* PROBLEM REQUIREMENTS *
Nothing but the pictures should be dropped when the records are transcribed word for word.
### PROVIDED DATA ###
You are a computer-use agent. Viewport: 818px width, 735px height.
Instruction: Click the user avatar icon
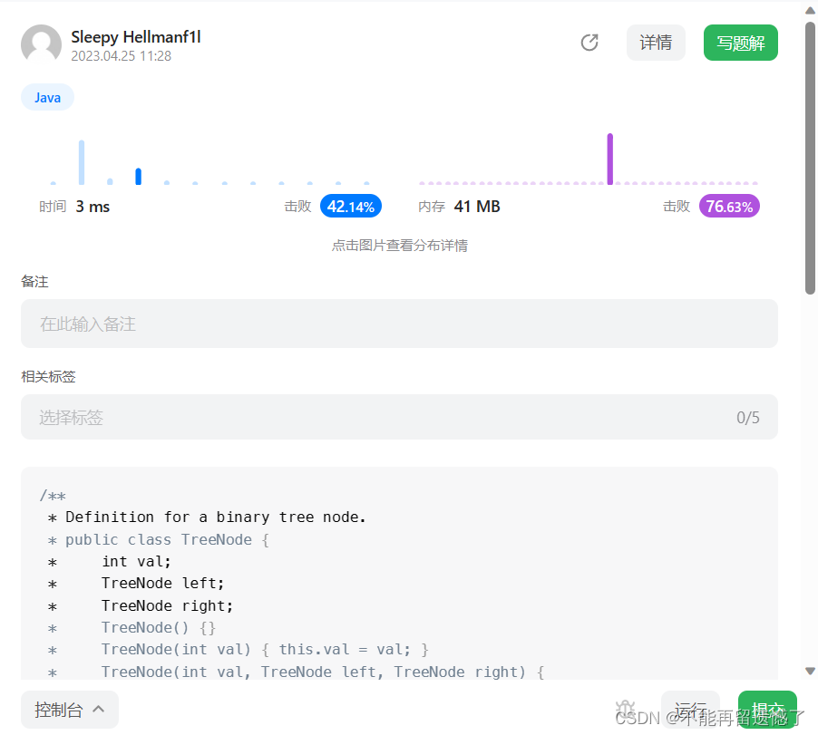(x=41, y=44)
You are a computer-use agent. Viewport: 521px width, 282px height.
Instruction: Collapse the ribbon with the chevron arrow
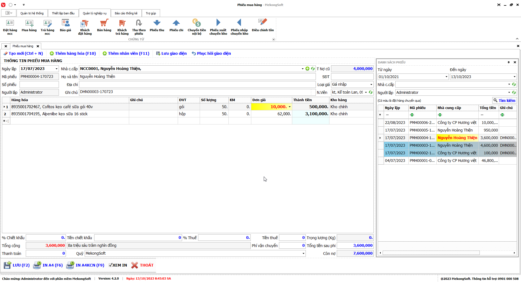(517, 39)
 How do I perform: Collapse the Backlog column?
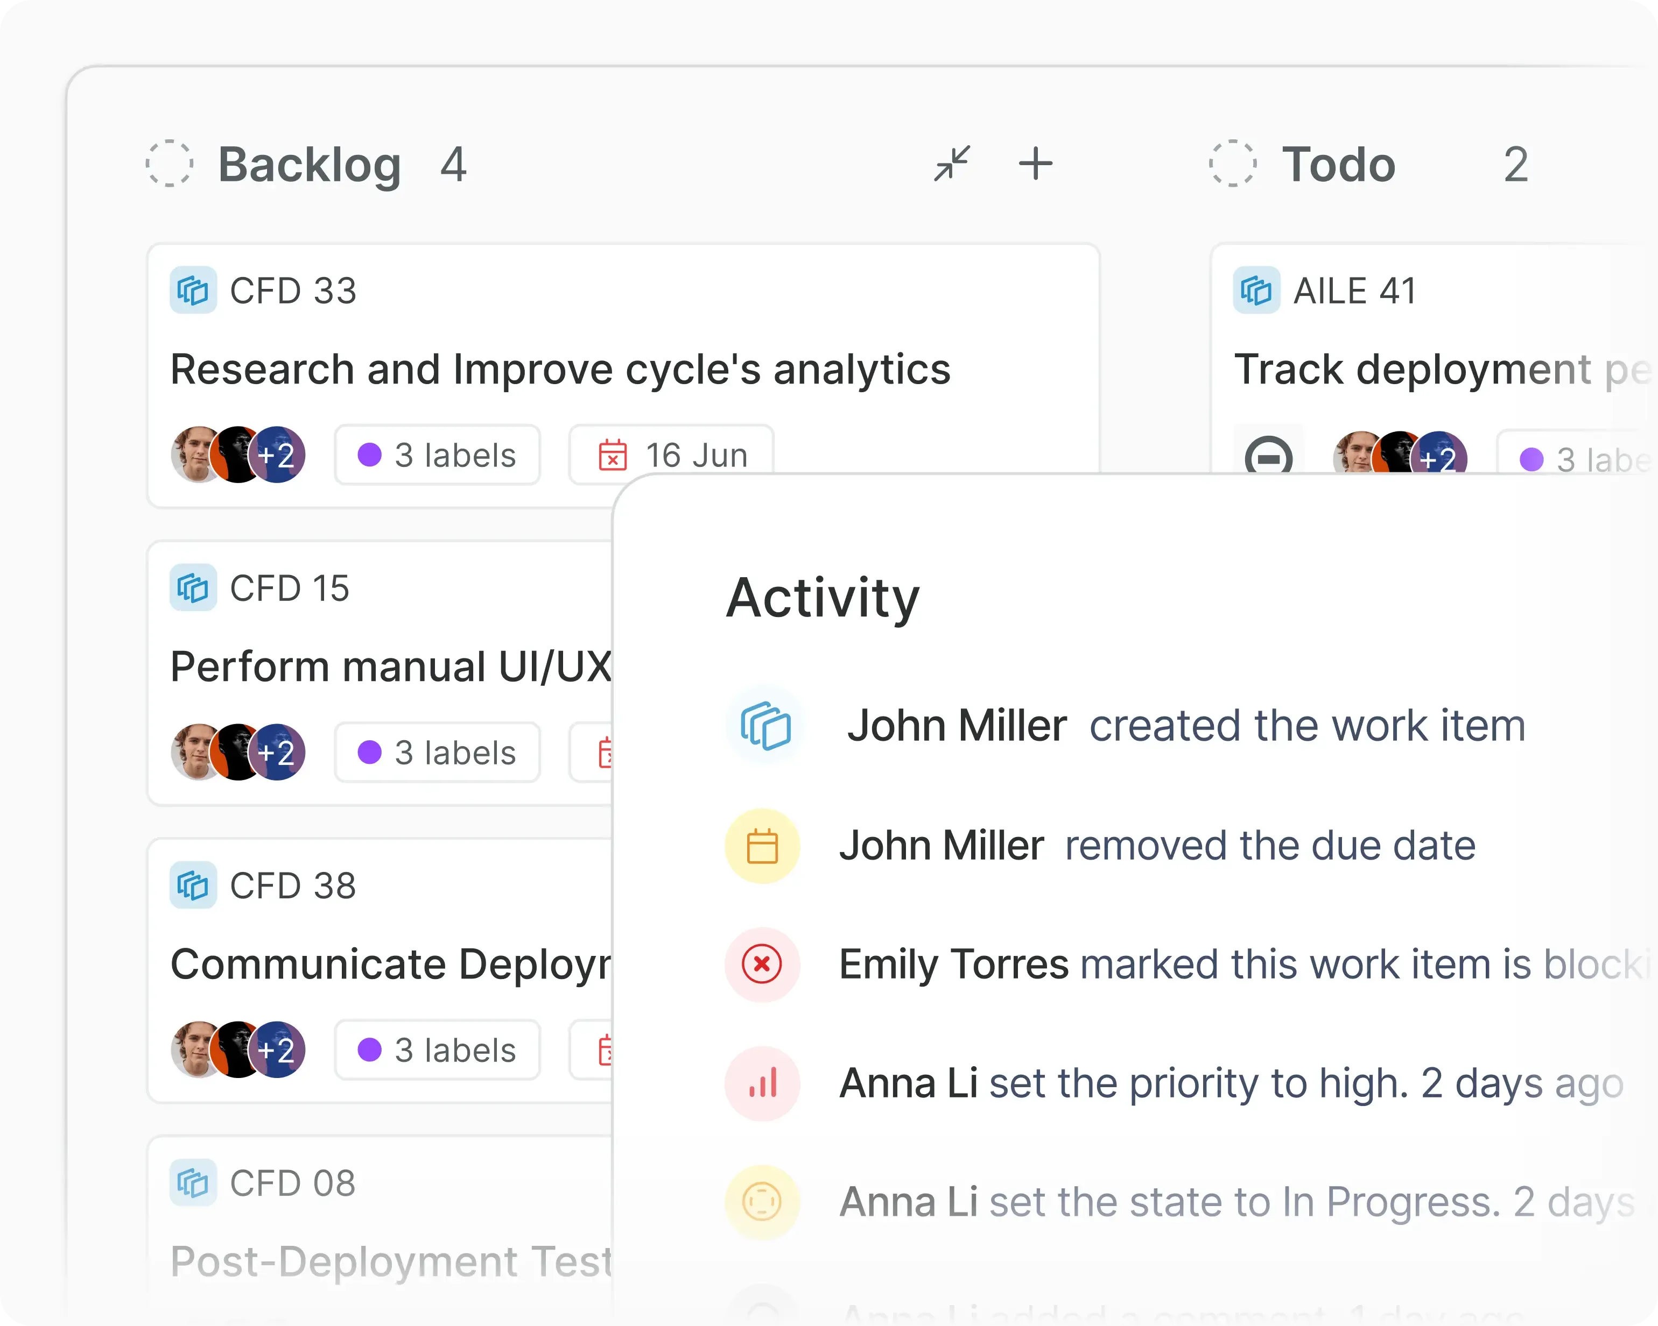click(x=952, y=164)
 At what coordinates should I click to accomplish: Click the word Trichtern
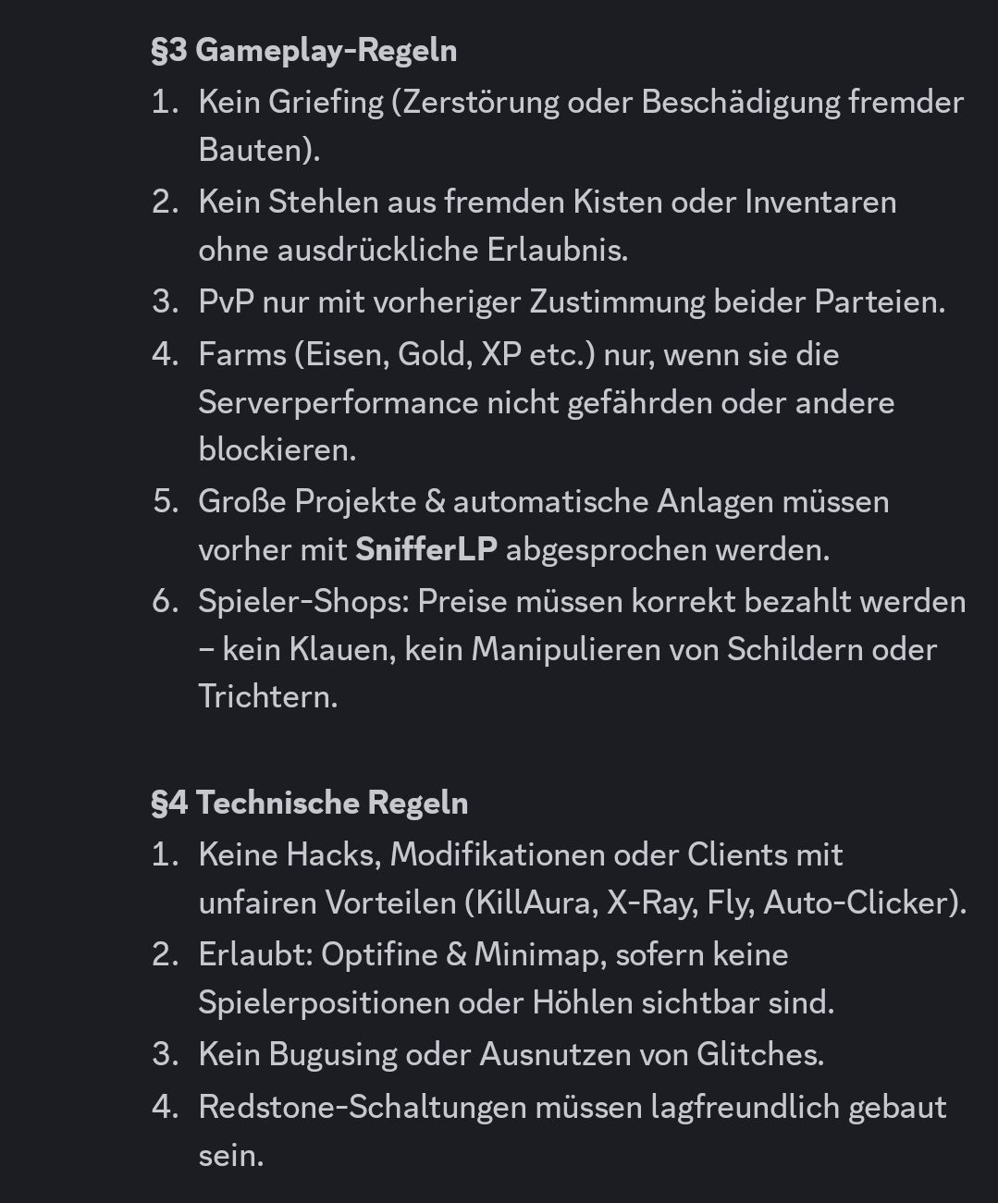click(267, 696)
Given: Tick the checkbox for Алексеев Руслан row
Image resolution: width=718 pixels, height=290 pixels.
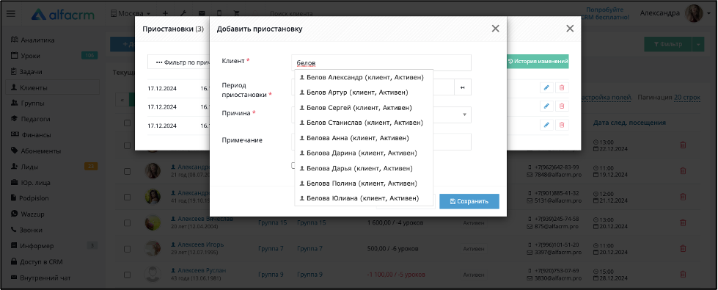Looking at the screenshot, I should click(128, 275).
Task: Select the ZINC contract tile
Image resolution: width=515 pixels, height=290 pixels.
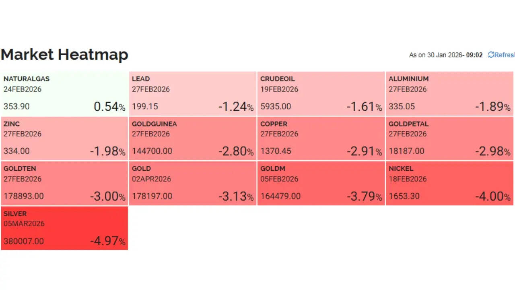Action: tap(64, 139)
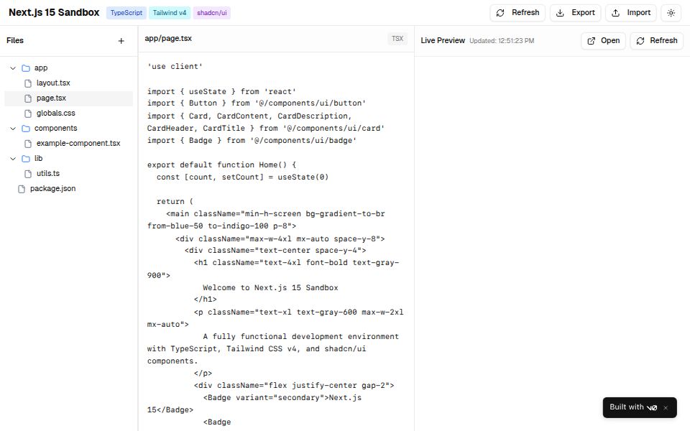The height and width of the screenshot is (431, 690).
Task: Dismiss the Built with v0 badge
Action: (x=666, y=407)
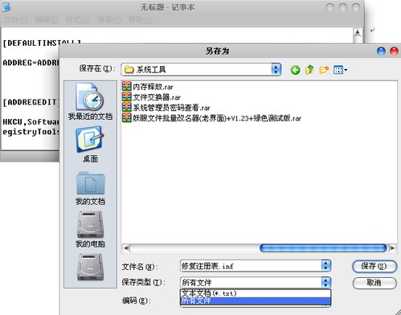Image resolution: width=401 pixels, height=315 pixels.
Task: Open 我最近的文档 in the places bar
Action: point(90,102)
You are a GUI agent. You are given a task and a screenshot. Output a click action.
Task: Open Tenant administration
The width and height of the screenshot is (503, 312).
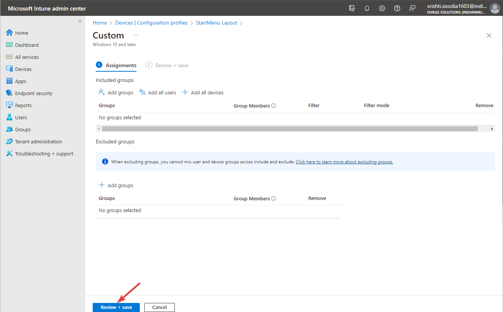point(38,141)
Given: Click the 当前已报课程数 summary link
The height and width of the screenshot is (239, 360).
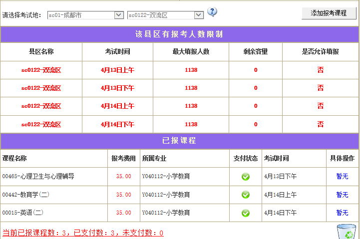Looking at the screenshot, I should pos(83,233).
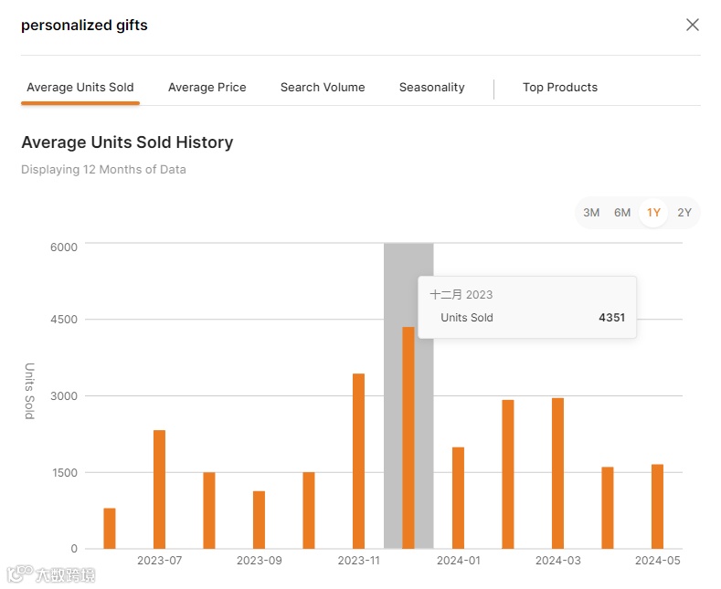Switch to the Average Units Sold tab
Image resolution: width=721 pixels, height=589 pixels.
coord(80,88)
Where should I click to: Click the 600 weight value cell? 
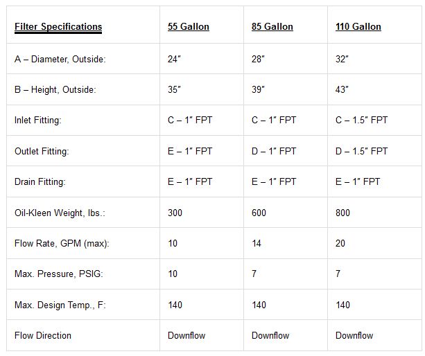click(x=259, y=213)
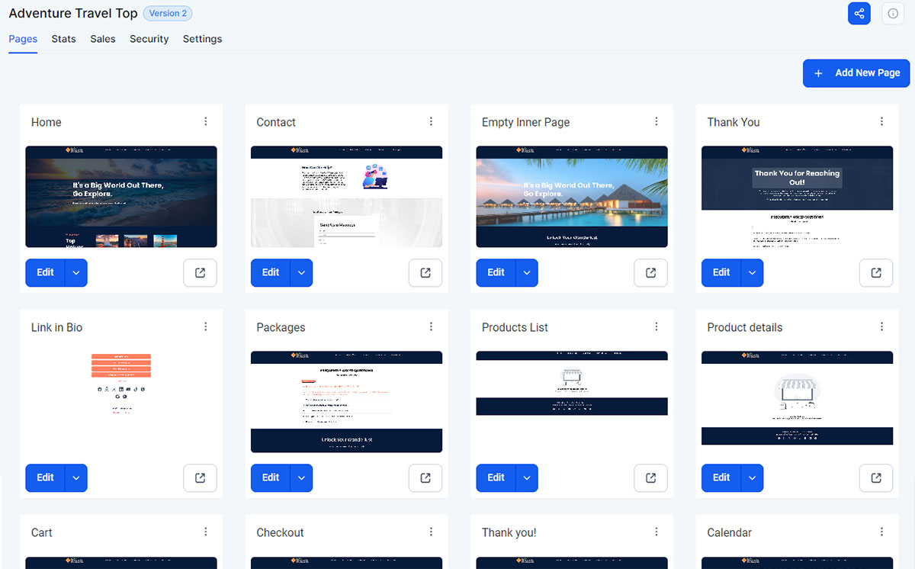The width and height of the screenshot is (915, 569).
Task: Open the info icon at top right
Action: point(892,14)
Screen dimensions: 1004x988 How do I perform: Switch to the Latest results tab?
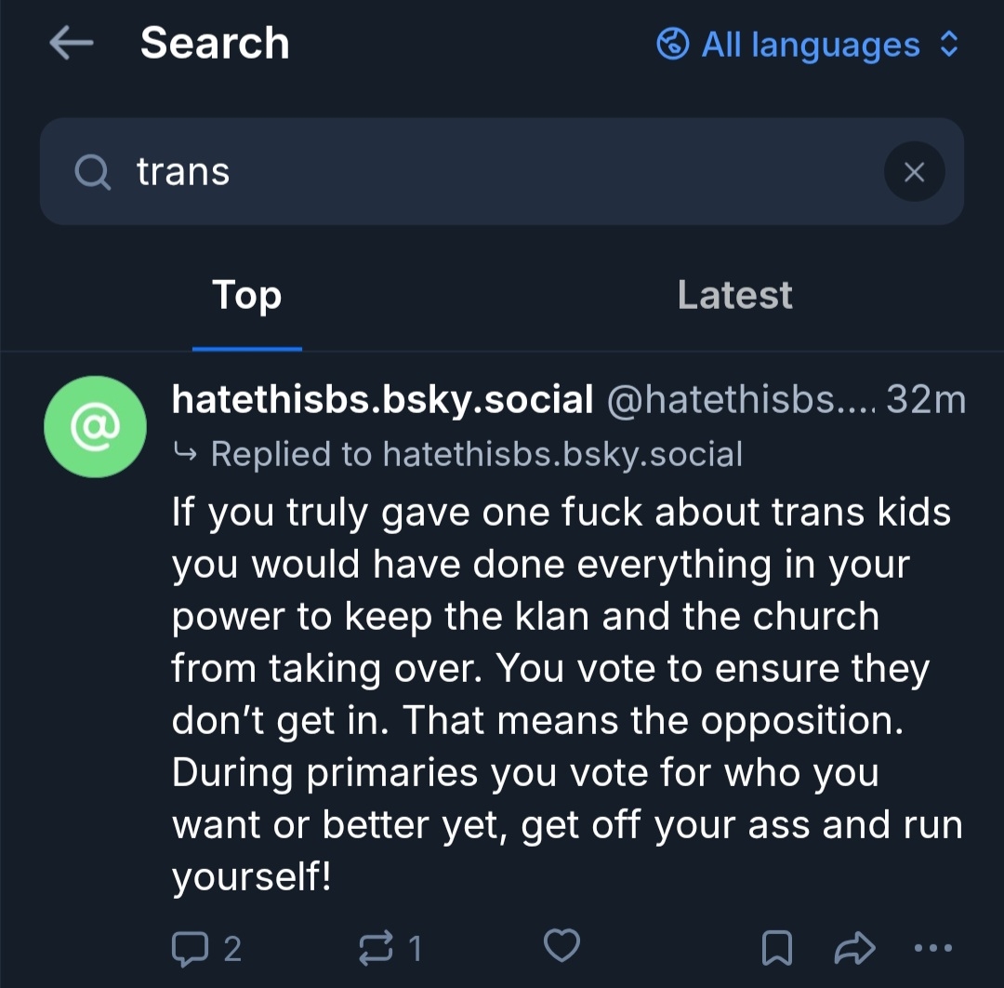coord(734,296)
###
* ANSWER TO THIS TASK *
You are a computer-use agent. Viewport: 818px width, 735px height.
Instruction: Click the user avatar icon
(x=41, y=44)
You are a computer-use agent. Viewport: 521px width, 282px height.
Instruction: Collapse the ribbon with the chevron arrow
(517, 39)
 How do I perform: Collapse the Backlog column?
click(x=952, y=164)
 At what coordinates should I click to accomplish: Click the word Trichtern
click(267, 696)
Given: Tick the checkbox for Алексеев Руслан row
Image resolution: width=718 pixels, height=290 pixels.
Looking at the screenshot, I should click(128, 275).
Task: Select the ZINC contract tile
Image resolution: width=515 pixels, height=290 pixels.
Action: tap(64, 139)
The height and width of the screenshot is (431, 690).
Task: Dismiss the Built with v0 badge
Action: (x=666, y=407)
Image resolution: width=401 pixels, height=315 pixels.
Task: Open 我最近的文档 in the places bar
Action: point(90,102)
You are a GUI agent. You are given a task and a screenshot. Output a click action.
Task: Open Tenant administration
The width and height of the screenshot is (503, 312).
point(38,141)
Given: Click the 当前已报课程数 summary link
The height and width of the screenshot is (239, 360).
Looking at the screenshot, I should pos(83,233).
Switch to the Average Units Sold tab
Image resolution: width=721 pixels, height=589 pixels.
coord(80,88)
Where should I click to: Click the 600 weight value cell? 
click(x=259, y=213)
The width and height of the screenshot is (915, 569).
Task: Open the info icon at top right
Action: point(892,14)
Screen dimensions: 1004x988 How do I perform: Switch to the Latest results tab?
coord(734,296)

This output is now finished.